▸ **REQUEST**
Copy out the Utah photo text, starting at the words "I was looking" and stopping after "over the years.", renaming "Utah" to "Nevada" everywhere it appears.

▸ **PASSAGE SHOWN**
● ● ● ● ● ● ●

I was looking back over the pictures in my Utah gallery, and realized there were a lot of really good ones that I haven't shown off anywhere else.

Here are some neat pictures of Utah that I have taken over the years.

This is taken on the Utah - Wyoming border, near I-80. We are looking south on thunderstorms building over the Unita Mountains in Utah. The foreground is a shaley "badlands" that I had to drive around to get to the Unita's.
This is "Park Avenue" in Arches National Park. It's a classic look for Arches.
This is a tree struck by lightning long ago. It's on the ridge line in Bryce Canyon National Park. And, yes, it's winter. I find many national parks to be very photogenic in off season.
The Utah State Capitol building lacks for nothing in lushness on it's national counterpart. These floors and walls are rich marble, and wonderful to behold.

● ● ● ● ● ● ●

▸ **Stored records**
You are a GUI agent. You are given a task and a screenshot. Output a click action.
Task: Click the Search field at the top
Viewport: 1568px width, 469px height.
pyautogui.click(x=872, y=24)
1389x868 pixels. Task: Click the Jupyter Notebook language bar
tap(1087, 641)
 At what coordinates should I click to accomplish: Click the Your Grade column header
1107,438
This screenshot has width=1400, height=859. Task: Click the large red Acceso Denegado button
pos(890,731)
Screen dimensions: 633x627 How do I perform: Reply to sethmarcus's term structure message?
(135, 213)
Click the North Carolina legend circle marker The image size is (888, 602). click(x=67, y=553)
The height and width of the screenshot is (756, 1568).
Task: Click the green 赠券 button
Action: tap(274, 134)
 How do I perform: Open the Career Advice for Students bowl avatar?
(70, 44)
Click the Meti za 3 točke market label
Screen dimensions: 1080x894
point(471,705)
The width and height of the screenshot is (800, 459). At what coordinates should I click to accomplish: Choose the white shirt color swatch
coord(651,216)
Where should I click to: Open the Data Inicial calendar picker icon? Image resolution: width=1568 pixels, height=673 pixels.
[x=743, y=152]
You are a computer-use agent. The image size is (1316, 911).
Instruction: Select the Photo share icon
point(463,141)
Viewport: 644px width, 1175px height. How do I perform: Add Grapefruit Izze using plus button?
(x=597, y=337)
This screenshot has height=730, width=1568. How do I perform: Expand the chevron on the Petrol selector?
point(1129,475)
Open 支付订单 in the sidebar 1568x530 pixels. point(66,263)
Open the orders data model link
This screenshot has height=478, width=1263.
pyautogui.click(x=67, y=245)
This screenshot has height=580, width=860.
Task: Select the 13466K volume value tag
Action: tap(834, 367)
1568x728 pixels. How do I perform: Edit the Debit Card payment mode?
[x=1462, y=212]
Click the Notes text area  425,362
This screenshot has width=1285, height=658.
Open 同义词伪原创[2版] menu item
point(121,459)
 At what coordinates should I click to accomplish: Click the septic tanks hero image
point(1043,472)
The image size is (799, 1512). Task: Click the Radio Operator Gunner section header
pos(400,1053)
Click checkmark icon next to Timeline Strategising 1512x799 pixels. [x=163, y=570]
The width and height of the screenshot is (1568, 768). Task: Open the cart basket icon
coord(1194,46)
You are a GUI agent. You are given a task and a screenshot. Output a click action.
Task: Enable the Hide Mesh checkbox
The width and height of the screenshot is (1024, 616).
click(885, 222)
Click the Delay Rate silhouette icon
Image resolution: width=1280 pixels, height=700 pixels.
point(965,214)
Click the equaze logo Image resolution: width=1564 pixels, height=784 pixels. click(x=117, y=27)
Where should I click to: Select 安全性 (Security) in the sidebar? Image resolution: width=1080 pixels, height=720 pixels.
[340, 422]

● ● ● ● ● ● ●

▸ **WRITTEN RESPONSE**
I was looking back over the pictures in my Nevada gallery, and realized there were a lot of really good ones that I haven't shown off anywhere else.

Here are some neat pictures of Nevada that I have taken over the years.